§ Goal of the exercise: Look through the entries that follow and return each line that has the string "progress".

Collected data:
☆ ☆ ☆

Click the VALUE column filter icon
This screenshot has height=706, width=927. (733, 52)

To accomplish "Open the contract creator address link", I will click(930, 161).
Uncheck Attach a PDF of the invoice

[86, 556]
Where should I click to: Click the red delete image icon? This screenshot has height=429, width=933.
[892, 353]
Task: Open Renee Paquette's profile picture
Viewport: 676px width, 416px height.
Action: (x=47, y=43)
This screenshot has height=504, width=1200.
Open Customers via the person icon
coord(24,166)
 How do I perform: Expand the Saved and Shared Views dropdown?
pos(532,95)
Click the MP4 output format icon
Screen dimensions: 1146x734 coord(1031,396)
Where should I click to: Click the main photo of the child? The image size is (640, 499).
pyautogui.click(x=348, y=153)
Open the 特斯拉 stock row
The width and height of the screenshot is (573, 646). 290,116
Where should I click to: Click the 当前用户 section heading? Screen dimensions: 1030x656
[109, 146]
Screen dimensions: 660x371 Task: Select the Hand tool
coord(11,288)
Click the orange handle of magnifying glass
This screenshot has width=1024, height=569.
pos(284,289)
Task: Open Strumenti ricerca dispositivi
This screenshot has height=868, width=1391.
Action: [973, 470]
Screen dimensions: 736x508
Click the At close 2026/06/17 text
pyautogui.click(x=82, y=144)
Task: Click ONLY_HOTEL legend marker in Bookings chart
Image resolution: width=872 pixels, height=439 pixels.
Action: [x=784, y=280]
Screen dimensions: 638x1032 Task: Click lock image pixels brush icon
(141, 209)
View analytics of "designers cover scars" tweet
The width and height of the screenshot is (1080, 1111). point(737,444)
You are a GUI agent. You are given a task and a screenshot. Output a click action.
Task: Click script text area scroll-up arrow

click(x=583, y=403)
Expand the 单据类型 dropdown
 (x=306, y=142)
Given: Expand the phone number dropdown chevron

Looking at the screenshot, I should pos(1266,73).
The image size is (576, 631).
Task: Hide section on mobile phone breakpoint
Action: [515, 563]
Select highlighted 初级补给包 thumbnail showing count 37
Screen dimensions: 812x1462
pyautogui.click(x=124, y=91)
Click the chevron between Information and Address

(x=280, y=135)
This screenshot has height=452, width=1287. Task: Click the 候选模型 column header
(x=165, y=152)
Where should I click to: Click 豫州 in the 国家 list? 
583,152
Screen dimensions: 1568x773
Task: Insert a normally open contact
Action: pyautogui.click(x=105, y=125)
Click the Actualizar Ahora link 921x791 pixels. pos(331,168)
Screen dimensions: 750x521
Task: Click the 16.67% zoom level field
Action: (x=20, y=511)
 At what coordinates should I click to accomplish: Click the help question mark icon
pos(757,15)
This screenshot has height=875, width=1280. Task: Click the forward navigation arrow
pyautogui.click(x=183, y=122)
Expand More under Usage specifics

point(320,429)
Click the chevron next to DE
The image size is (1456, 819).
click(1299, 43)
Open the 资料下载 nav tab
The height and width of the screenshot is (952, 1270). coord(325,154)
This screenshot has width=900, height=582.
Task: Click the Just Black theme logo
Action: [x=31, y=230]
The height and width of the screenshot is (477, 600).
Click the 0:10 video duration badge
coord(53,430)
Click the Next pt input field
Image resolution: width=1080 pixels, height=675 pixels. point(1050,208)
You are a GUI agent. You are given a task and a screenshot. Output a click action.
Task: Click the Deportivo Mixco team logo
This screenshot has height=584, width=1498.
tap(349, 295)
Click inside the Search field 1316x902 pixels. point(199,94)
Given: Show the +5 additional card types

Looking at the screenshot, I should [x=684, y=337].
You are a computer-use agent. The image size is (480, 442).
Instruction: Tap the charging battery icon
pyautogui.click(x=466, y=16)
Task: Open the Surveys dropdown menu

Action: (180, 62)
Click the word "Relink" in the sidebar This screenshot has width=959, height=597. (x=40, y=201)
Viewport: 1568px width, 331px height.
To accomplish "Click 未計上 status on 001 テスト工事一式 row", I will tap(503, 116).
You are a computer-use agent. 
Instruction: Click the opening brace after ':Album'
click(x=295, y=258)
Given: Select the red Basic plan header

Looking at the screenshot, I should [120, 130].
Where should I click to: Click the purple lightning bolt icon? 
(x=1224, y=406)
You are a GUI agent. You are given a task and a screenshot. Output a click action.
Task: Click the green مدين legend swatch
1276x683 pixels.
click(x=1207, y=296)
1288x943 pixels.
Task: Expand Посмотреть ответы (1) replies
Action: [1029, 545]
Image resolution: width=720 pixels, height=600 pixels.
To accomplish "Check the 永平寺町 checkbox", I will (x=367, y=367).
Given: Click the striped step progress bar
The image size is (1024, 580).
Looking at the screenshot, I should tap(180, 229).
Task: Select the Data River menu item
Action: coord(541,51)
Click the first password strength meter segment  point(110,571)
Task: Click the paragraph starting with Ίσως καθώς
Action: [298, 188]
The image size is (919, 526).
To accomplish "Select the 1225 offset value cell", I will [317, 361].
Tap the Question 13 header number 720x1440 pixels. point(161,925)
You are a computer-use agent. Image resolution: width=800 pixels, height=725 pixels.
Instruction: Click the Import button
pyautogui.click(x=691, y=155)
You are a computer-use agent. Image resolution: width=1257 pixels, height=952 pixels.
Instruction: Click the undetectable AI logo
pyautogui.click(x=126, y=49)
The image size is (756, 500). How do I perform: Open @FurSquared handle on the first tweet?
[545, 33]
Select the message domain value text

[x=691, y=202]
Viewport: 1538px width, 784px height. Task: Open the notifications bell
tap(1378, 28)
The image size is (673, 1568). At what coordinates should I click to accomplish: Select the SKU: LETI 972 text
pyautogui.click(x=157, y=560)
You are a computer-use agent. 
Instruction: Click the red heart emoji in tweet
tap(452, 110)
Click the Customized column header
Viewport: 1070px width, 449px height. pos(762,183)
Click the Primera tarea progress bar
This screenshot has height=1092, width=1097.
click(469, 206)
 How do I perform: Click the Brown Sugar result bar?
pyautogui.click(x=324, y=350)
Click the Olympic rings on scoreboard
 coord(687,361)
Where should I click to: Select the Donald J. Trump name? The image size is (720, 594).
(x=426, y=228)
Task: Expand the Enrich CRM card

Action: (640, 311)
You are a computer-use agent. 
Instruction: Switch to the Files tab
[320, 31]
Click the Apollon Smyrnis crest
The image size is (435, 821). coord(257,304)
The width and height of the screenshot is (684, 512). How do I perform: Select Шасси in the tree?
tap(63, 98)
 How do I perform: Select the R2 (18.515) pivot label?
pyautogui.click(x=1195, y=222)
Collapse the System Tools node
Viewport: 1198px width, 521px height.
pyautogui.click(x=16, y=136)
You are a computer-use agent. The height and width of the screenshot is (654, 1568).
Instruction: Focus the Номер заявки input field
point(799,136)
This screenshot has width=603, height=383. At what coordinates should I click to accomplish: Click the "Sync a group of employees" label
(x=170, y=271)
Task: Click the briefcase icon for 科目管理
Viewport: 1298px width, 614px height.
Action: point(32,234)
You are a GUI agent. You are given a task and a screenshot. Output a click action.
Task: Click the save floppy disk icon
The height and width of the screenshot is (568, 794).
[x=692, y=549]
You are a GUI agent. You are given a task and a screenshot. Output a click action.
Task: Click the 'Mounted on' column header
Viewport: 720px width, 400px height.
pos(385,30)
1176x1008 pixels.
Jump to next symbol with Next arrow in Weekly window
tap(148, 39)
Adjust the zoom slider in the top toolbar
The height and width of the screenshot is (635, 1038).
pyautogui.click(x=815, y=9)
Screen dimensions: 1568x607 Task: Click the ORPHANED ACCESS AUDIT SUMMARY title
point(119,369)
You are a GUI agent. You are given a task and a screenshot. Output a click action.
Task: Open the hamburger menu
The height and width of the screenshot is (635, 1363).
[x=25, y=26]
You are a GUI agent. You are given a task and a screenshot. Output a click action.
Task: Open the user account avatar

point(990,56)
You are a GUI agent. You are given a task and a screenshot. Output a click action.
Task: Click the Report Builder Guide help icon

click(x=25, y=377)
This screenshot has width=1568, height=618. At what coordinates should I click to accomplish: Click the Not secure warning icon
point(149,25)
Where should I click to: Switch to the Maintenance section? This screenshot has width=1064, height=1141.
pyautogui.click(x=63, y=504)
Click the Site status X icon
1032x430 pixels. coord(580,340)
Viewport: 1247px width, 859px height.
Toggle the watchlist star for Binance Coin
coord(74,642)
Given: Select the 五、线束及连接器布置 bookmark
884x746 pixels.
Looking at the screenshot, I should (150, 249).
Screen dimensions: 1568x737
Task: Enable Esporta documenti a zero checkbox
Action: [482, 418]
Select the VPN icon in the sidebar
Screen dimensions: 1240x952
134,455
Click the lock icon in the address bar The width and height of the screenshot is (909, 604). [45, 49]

☆ ☆ ☆

§ Answer space:
Given: Click the striped step progress bar
Click the Primera tarea progress bar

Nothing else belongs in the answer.